Instructions for the task: Each line from the one containing "The height and" through the final line below must be reproduced exactly, and no others.

Start of Block

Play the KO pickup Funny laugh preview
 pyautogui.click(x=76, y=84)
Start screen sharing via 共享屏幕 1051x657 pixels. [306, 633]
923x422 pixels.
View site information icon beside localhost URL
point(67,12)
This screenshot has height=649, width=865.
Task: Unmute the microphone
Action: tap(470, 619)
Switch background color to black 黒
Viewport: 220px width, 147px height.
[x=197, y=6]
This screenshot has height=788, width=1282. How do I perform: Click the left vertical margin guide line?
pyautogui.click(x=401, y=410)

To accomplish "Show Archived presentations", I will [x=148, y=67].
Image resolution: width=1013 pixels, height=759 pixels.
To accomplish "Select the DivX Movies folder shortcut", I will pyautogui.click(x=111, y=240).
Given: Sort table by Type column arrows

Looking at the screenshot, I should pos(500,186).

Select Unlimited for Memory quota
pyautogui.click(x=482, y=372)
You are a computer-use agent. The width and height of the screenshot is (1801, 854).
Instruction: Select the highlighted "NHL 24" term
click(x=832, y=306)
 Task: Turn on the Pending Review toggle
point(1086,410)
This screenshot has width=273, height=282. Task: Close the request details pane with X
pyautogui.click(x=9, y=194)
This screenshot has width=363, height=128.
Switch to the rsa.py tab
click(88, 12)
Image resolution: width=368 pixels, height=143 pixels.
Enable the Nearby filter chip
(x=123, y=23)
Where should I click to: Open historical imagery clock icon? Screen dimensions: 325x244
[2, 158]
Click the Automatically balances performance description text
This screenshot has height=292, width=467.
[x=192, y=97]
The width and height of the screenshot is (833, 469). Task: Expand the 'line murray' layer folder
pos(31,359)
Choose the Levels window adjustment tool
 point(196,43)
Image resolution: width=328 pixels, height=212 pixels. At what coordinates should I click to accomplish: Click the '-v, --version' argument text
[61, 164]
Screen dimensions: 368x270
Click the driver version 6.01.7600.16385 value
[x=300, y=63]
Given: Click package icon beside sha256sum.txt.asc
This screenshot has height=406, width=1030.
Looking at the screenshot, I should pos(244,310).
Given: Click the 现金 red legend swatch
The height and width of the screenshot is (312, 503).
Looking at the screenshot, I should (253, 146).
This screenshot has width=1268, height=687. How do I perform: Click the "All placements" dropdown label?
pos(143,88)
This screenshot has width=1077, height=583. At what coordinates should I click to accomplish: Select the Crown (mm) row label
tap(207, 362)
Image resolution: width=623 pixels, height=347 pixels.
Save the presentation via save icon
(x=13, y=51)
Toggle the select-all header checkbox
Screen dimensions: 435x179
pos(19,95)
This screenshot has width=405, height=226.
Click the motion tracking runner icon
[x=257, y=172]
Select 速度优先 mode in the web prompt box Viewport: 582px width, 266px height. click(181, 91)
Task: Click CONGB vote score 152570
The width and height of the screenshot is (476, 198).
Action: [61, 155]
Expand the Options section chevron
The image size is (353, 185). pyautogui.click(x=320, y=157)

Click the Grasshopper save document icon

End of Block

Finished exercise:
The height and width of the screenshot is (312, 503).
Looking at the screenshot, I should (253, 146).
This screenshot has width=1268, height=687. How do I perform: Click the "All placements" dropdown label?
pos(143,88)
This screenshot has width=1077, height=583. At what coordinates should I click to accomplish: Select the Crown (mm) row label
tap(207, 362)
Image resolution: width=623 pixels, height=347 pixels.
Save the presentation via save icon
(x=13, y=51)
Toggle the select-all header checkbox
Screen dimensions: 435x179
pos(19,95)
This screenshot has width=405, height=226.
Click the motion tracking runner icon
[x=257, y=172]
Select 速度优先 mode in the web prompt box Viewport: 582px width, 266px height. click(181, 91)
Task: Click CONGB vote score 152570
The width and height of the screenshot is (476, 198).
Action: [61, 155]
Expand the Options section chevron
The image size is (353, 185). pyautogui.click(x=320, y=157)

Click the Grasshopper save document icon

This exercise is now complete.